Please copy out each of the entries below line by line, keeping every character unchanged.
○ ○ ○
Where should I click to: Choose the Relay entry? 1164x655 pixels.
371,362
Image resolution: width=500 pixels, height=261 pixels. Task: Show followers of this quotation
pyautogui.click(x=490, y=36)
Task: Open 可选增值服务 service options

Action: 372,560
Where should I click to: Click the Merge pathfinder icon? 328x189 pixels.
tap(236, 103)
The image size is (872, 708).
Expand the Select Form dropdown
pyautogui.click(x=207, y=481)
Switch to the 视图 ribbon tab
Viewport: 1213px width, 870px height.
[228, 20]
○ ○ ○
**Response to this exercise**:
Where should I click to: Choose the Relay entry? 1164x655 pixels.
371,362
Image resolution: width=500 pixels, height=261 pixels. Task: Show followers of this quotation
pyautogui.click(x=490, y=36)
Task: Open 可选增值服务 service options

Action: 372,560
Where should I click to: Click the Merge pathfinder icon? 328x189 pixels.
tap(236, 103)
The image size is (872, 708).
Expand the Select Form dropdown
pyautogui.click(x=207, y=481)
Switch to the 视图 ribbon tab
Viewport: 1213px width, 870px height.
[228, 20]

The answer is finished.